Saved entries
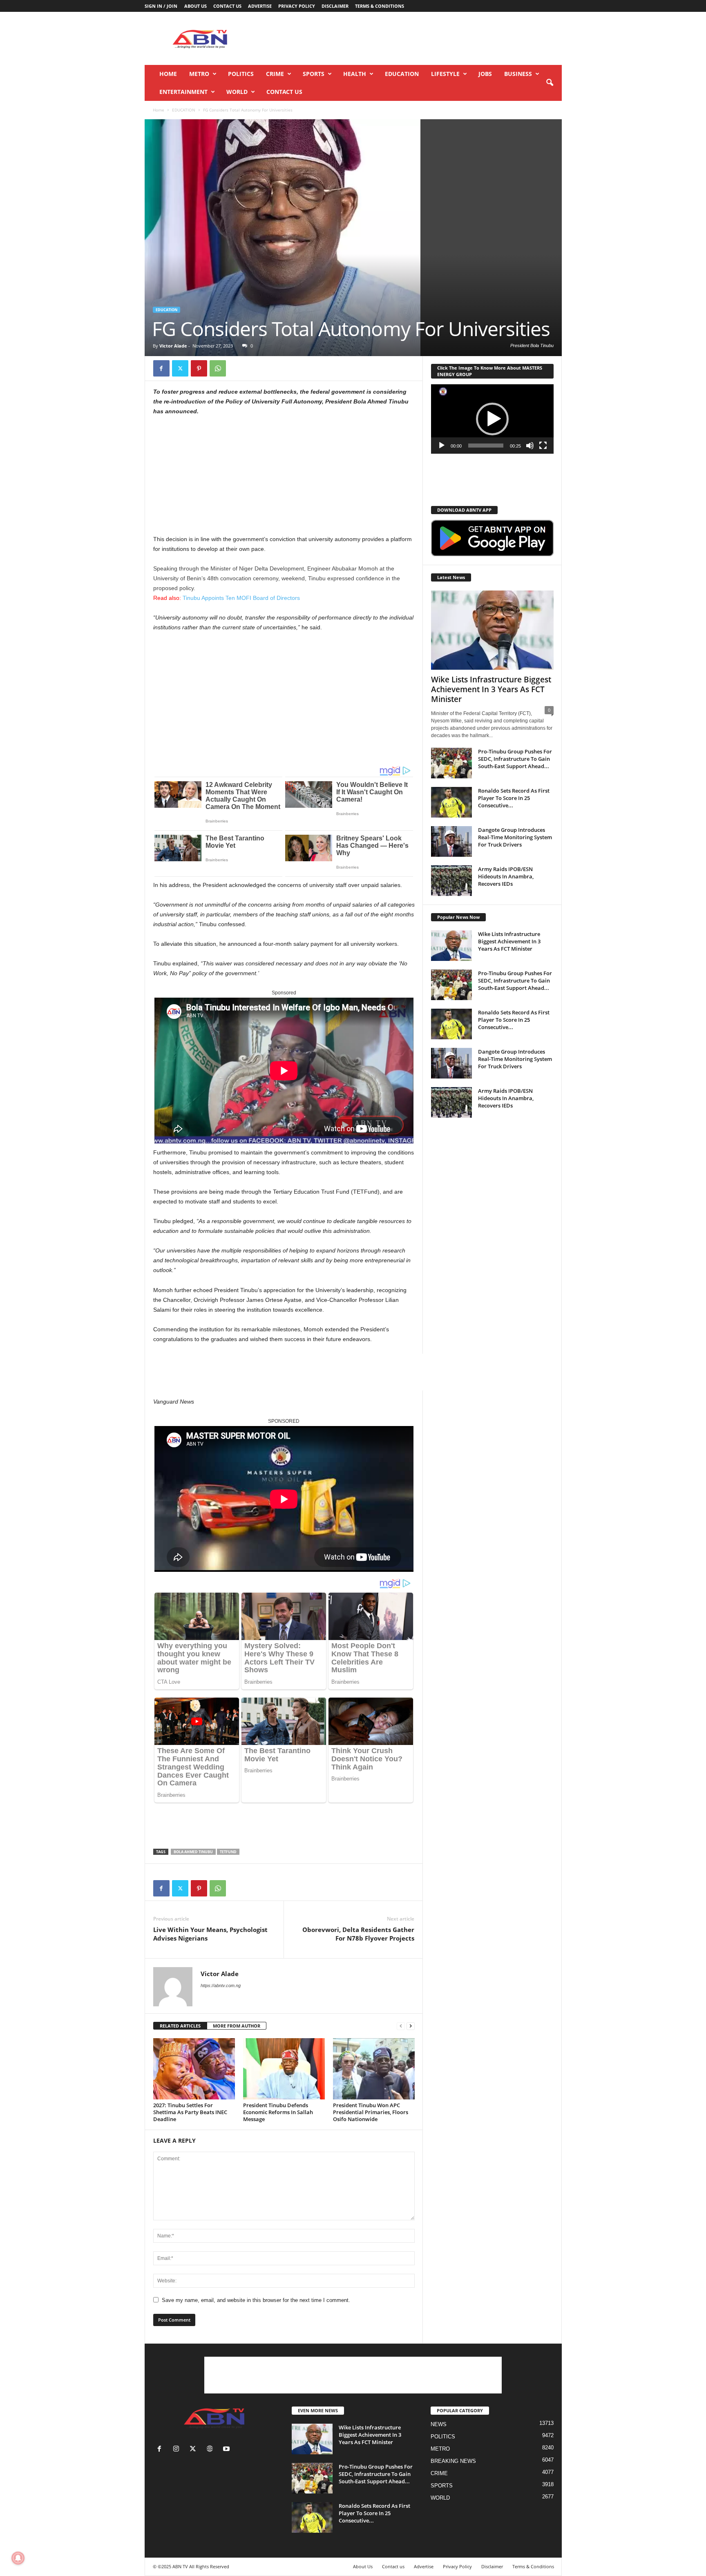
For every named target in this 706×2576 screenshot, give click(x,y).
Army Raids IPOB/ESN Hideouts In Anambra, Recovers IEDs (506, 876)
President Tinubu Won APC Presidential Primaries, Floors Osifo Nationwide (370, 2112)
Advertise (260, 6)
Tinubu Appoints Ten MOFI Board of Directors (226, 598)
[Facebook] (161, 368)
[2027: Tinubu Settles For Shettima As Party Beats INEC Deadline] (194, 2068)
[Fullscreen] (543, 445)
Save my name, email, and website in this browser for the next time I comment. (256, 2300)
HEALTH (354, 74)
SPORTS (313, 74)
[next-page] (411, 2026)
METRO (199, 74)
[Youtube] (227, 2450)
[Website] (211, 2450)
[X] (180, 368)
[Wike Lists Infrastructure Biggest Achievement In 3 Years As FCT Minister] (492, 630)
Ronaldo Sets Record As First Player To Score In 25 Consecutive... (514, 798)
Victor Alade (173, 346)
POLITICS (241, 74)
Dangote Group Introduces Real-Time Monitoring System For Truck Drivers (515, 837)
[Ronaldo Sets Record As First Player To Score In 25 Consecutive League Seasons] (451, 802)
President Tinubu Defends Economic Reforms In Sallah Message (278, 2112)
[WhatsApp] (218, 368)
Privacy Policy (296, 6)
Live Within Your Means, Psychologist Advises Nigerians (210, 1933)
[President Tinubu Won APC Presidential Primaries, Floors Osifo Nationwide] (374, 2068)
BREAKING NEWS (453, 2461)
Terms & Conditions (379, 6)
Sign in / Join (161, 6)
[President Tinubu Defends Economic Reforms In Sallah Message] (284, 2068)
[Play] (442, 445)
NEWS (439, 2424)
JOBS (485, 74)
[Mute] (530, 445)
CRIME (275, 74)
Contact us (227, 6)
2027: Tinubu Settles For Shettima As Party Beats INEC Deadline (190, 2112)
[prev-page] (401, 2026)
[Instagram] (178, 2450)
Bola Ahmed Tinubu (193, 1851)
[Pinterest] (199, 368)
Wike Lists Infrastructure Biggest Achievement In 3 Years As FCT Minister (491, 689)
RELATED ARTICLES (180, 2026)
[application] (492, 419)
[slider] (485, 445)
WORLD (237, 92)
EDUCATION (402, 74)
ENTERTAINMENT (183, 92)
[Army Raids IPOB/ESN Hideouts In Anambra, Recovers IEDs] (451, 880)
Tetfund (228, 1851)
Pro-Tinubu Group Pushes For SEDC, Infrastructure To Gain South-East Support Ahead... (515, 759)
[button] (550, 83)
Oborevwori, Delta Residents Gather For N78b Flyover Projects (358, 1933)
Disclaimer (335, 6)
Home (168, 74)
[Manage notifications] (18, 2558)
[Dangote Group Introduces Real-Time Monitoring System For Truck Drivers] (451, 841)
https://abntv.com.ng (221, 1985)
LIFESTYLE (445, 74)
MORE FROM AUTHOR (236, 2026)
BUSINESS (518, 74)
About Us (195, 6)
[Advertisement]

==

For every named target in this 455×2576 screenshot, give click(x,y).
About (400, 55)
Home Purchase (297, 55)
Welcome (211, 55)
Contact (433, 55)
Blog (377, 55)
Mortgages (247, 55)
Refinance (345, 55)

* * *

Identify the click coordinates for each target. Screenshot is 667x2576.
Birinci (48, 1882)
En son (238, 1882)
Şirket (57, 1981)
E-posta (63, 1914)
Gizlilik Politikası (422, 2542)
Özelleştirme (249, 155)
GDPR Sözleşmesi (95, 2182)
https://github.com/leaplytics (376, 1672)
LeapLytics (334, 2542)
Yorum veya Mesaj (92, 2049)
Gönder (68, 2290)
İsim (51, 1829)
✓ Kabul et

Task brief
Report every line of the data above that contains the string "Party" by copying it in full.

Expected answer
[2027: Tinubu Settles For Shettima As Party Beats INEC Deadline] (194, 2068)
2027: Tinubu Settles For Shettima As Party Beats INEC Deadline (190, 2112)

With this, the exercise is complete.